● Work request
What you write must be the lines from the one holding "The image size" through the final line of the records below, reproduced exactly, minus the pictures.
----------
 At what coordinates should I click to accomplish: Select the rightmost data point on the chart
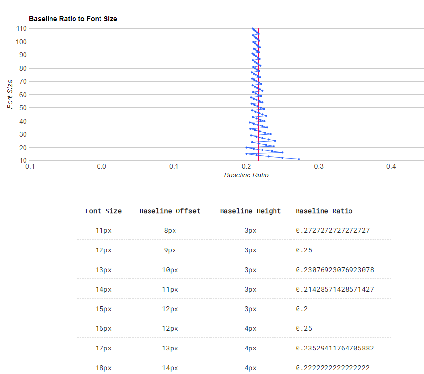(x=299, y=159)
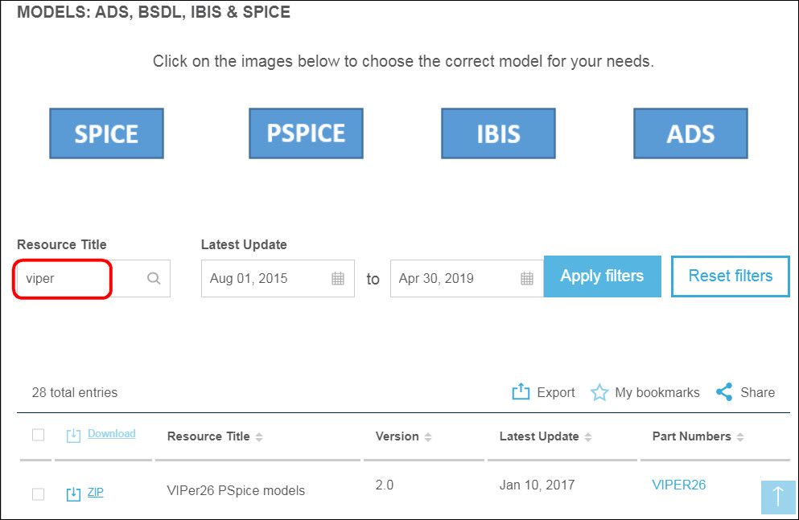Screen dimensions: 799x520
Task: Open the VIPER26 part number link
Action: [679, 485]
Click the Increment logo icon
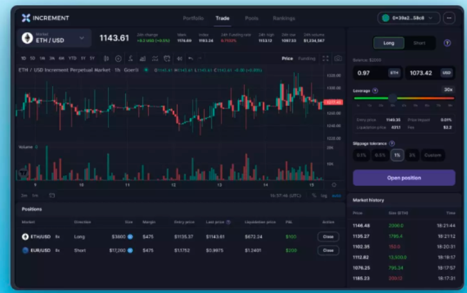Screen dimensions: 467x293 click(26, 18)
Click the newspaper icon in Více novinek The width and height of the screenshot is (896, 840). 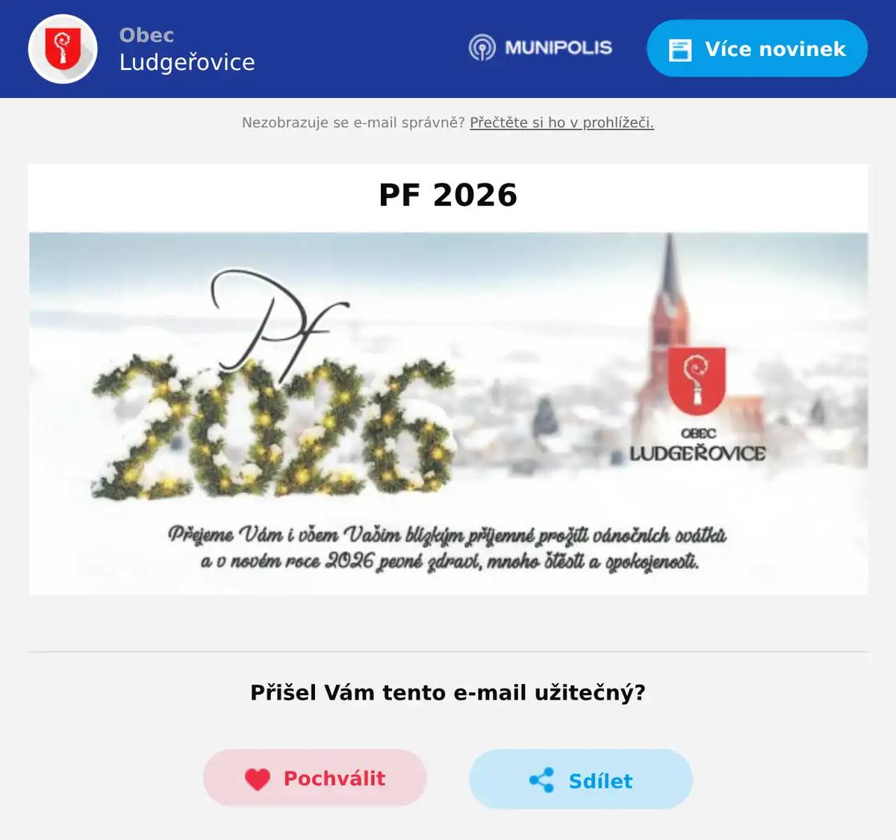(679, 50)
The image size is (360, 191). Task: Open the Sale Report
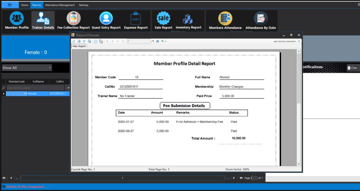tap(164, 21)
----------
● Task output
The image size is (360, 191). Task: Open the Sale Report
tap(164, 21)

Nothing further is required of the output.